• [YOUR ASSIGNMENT]: Within the listing below, filter for "Task" and copy every matching line.

========================================================================

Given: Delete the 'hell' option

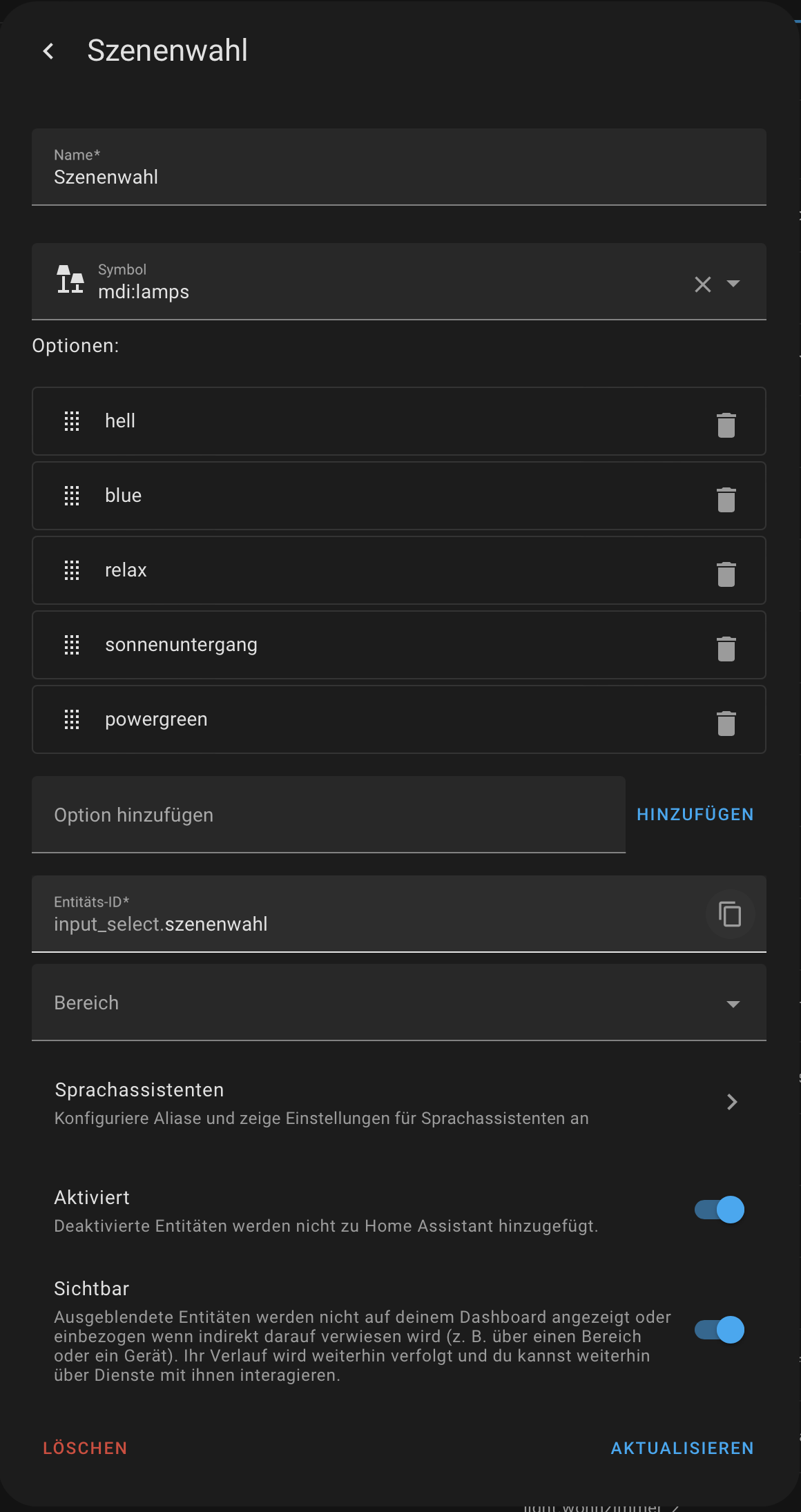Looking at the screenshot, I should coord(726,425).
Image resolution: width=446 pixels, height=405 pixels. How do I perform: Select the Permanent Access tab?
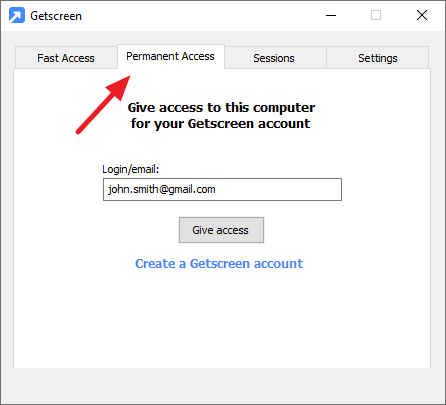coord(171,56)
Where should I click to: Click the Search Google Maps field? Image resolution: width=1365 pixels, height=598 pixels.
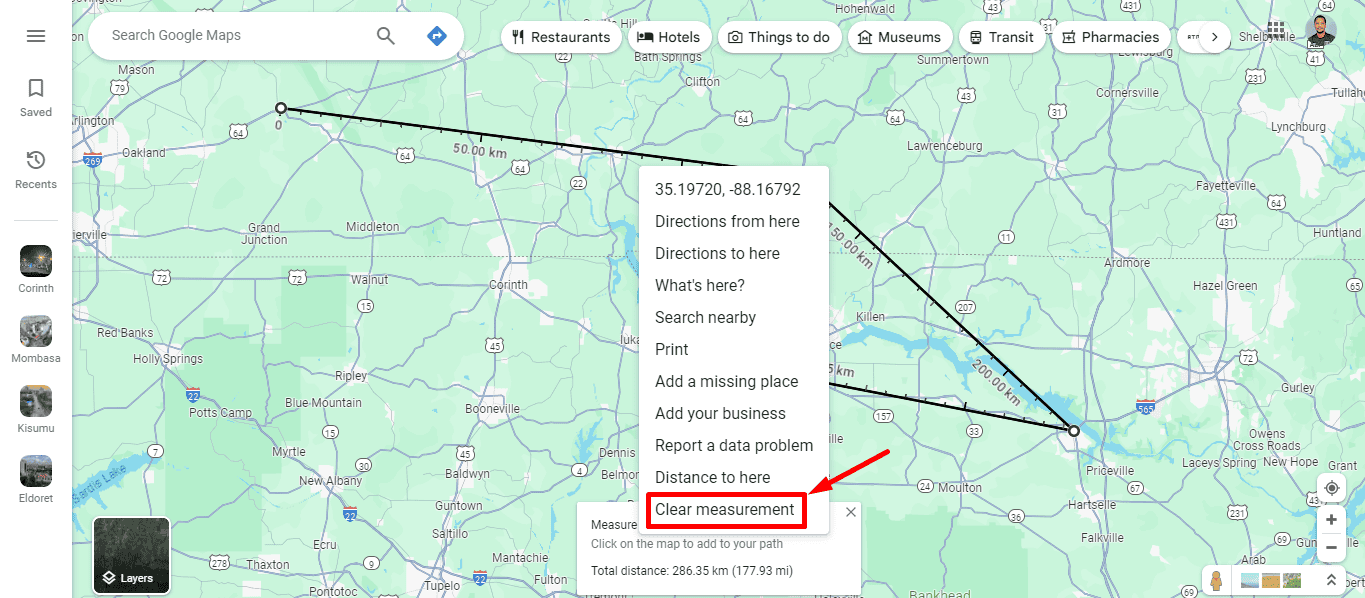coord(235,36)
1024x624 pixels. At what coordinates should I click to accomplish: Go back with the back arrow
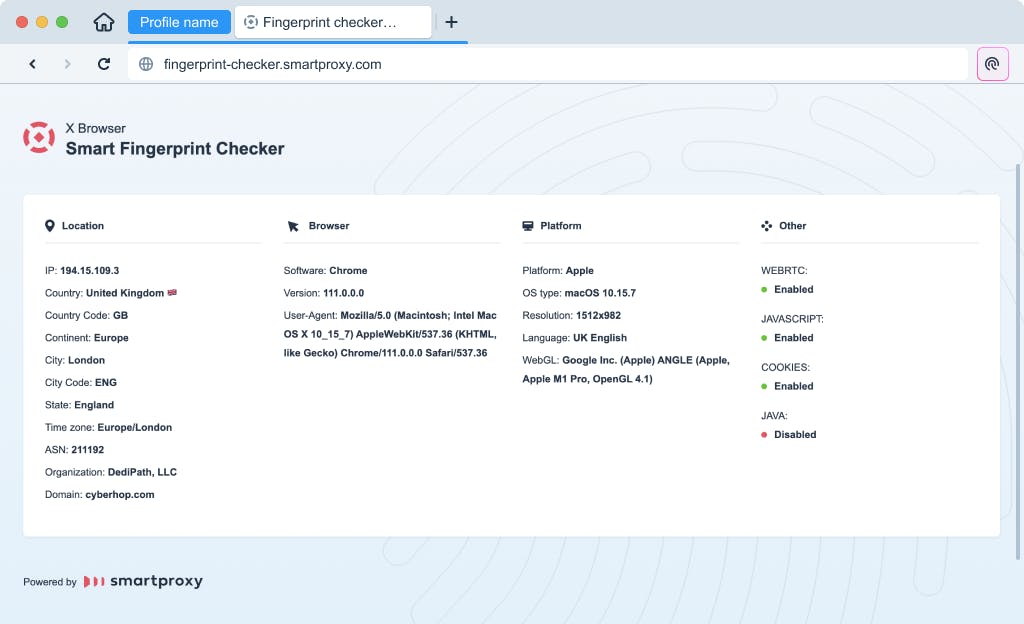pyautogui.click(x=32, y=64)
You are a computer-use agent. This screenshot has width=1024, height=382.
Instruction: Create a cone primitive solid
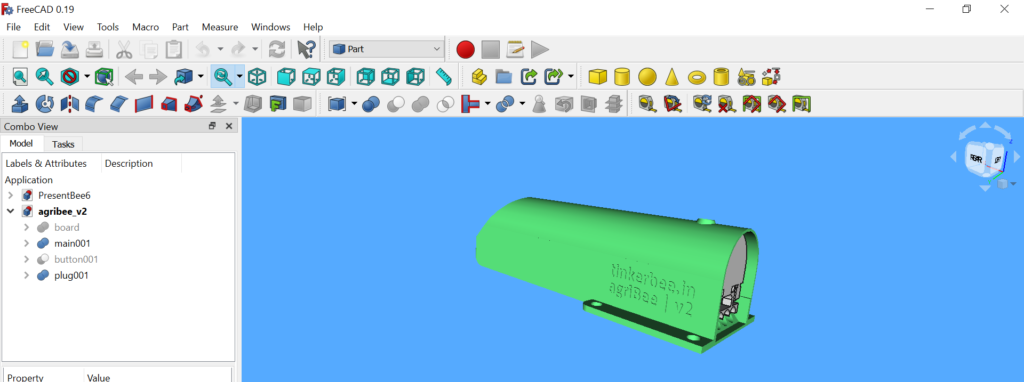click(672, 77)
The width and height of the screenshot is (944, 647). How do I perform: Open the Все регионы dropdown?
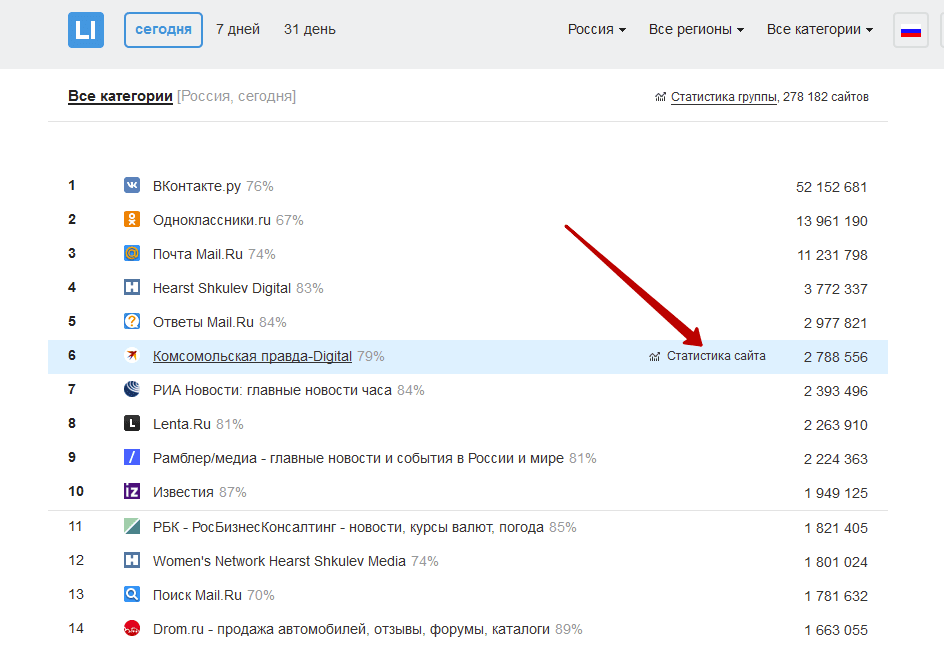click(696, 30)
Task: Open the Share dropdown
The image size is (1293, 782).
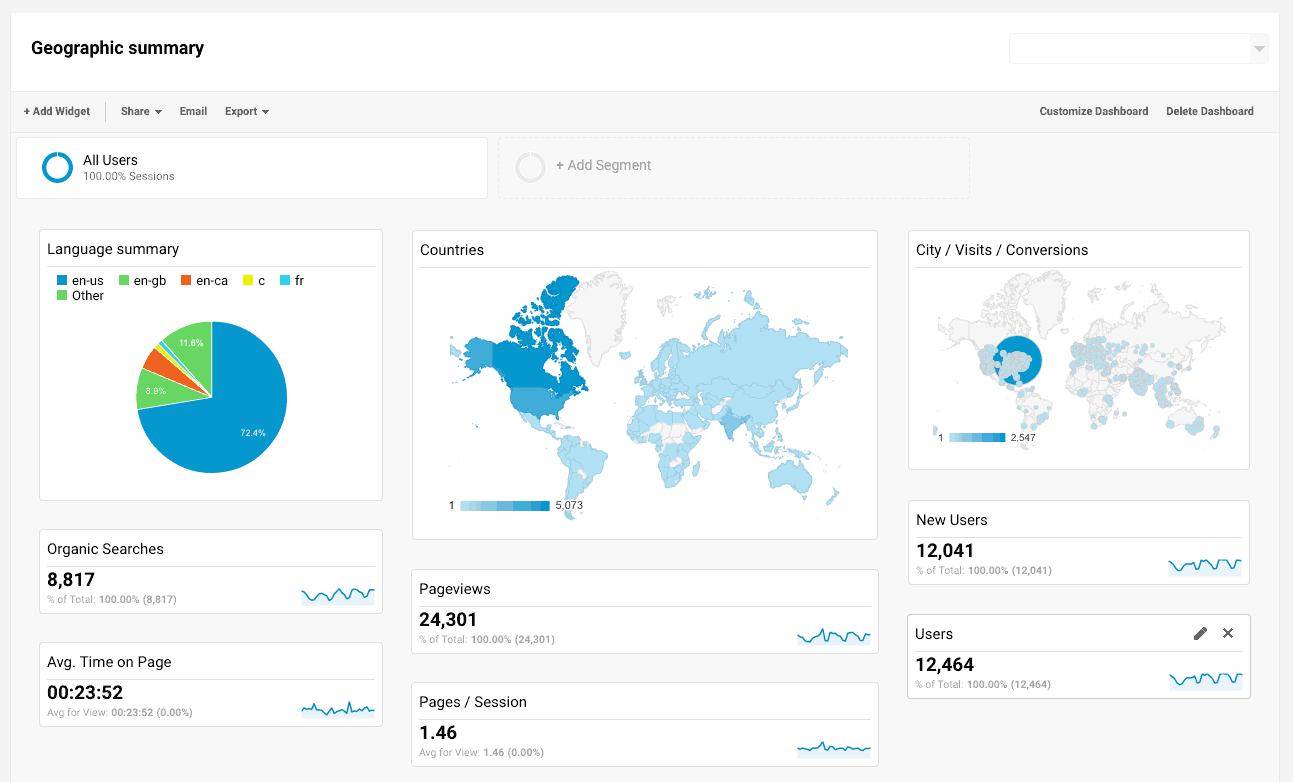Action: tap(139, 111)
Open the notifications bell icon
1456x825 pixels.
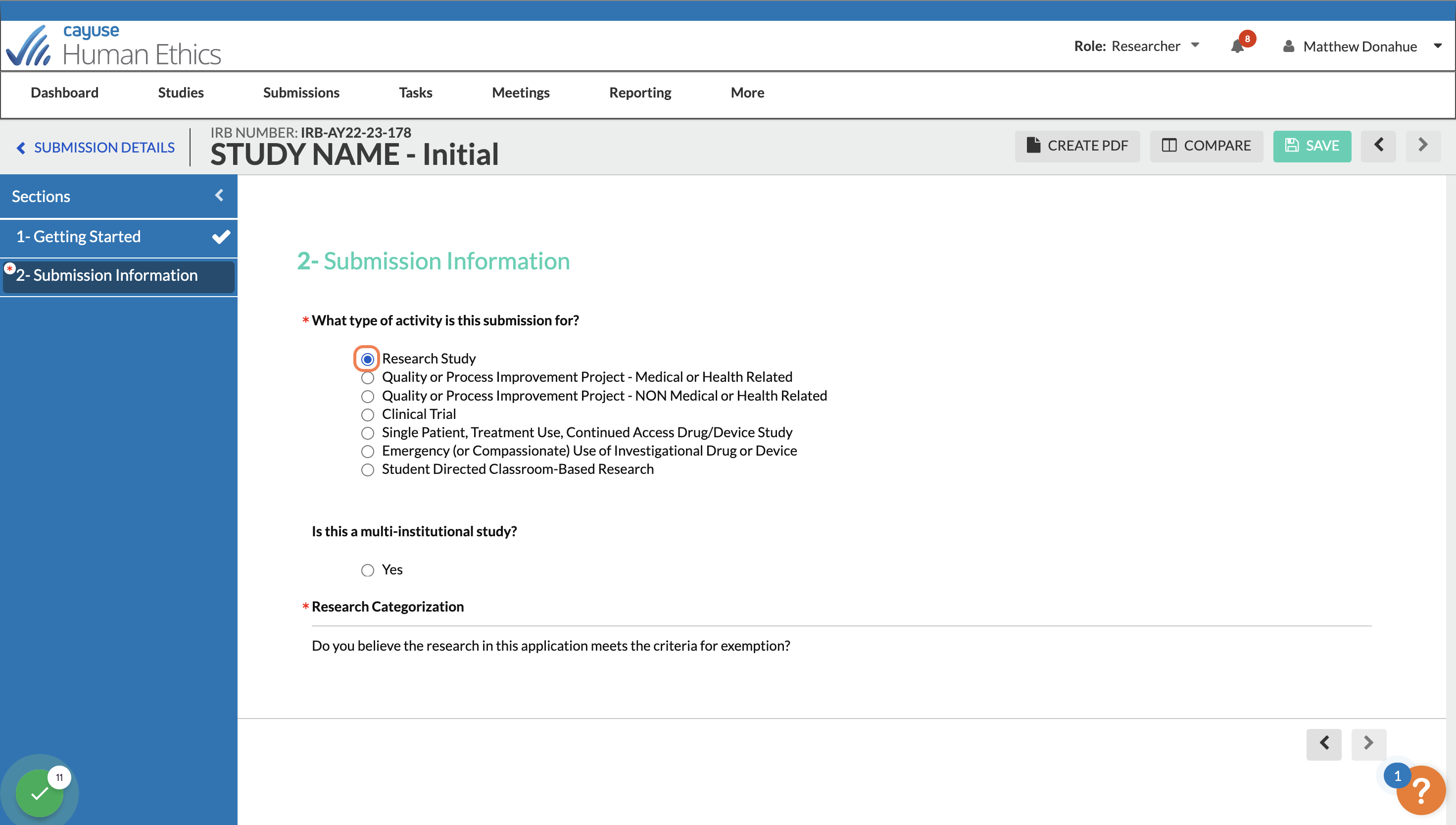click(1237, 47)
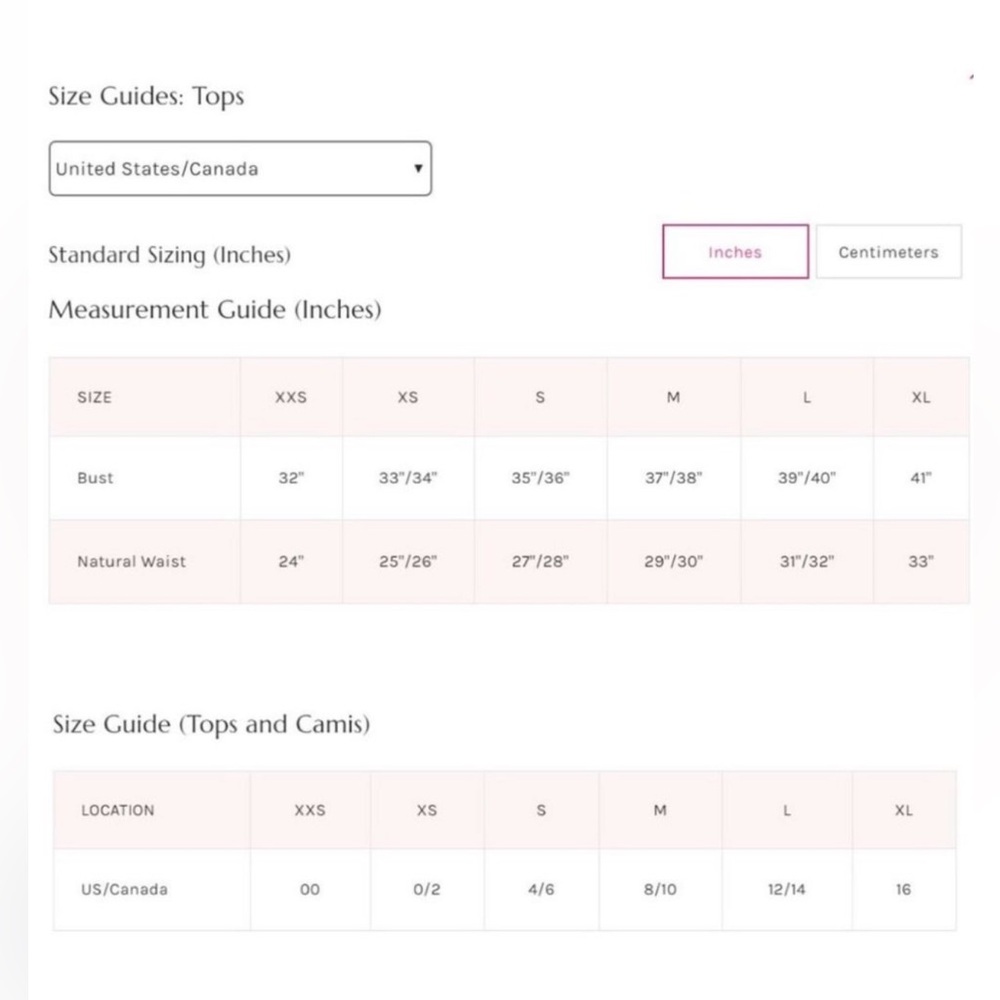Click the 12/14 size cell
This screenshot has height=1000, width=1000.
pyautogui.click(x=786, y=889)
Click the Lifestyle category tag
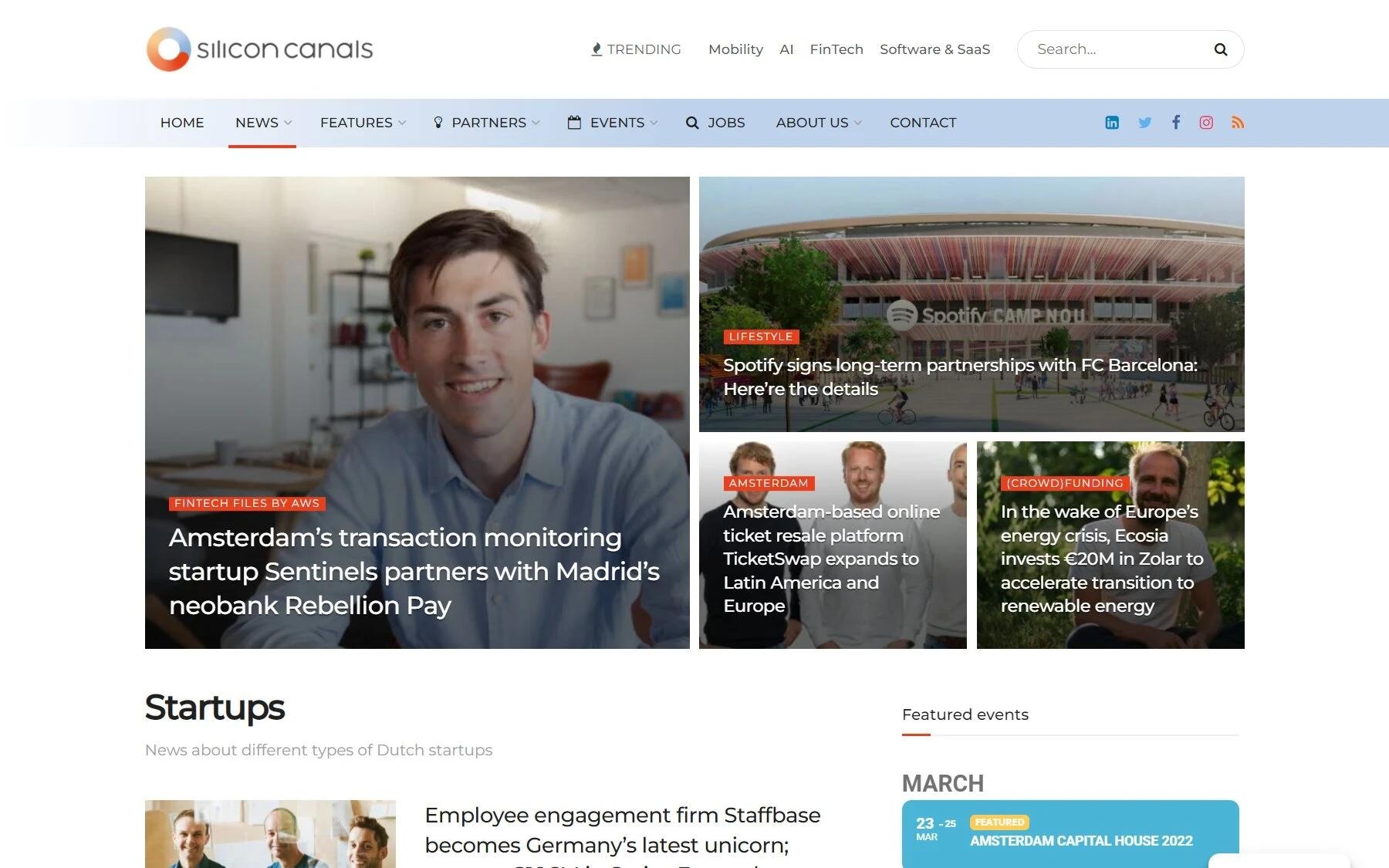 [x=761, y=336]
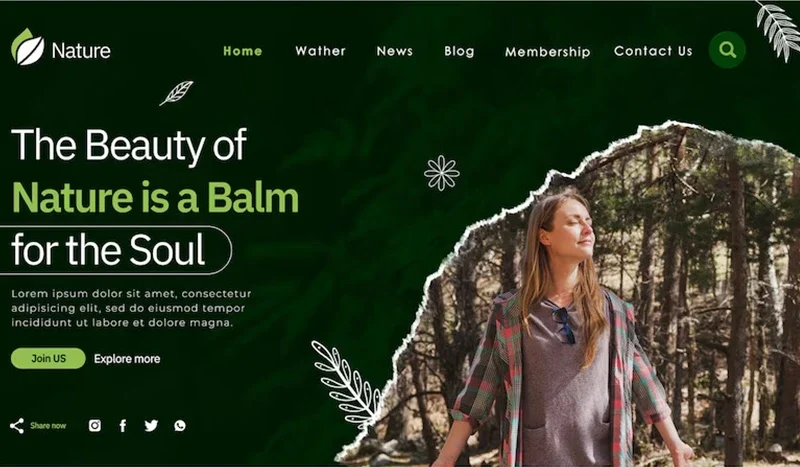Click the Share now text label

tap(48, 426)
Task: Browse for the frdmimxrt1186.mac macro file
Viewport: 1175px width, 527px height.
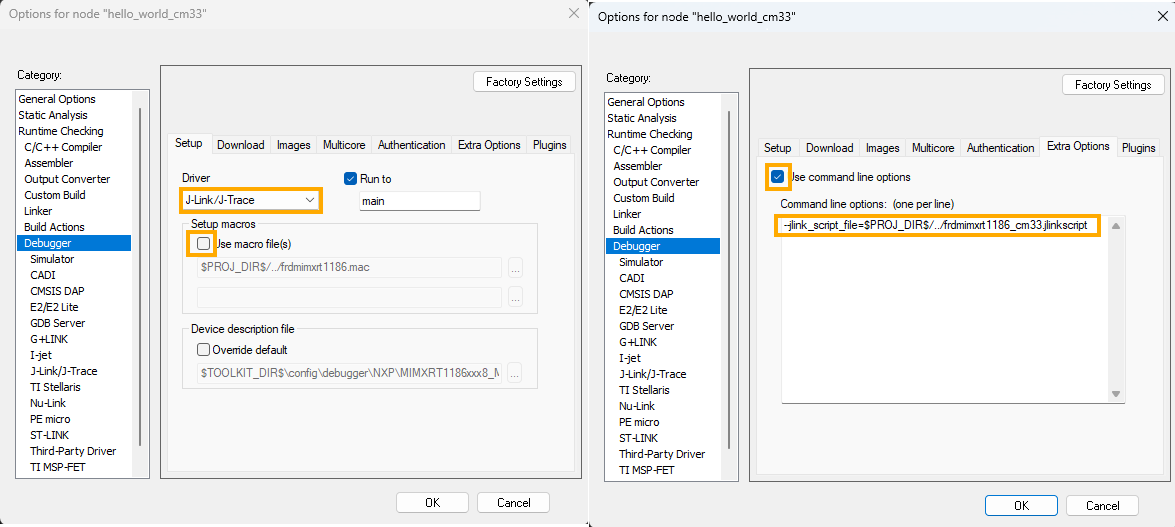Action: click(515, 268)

========================================================================

• [EXPECTED ANSWER]:
Task: Open the Share dropdown
Task: Browse for the frdmimxrt1186.mac macro file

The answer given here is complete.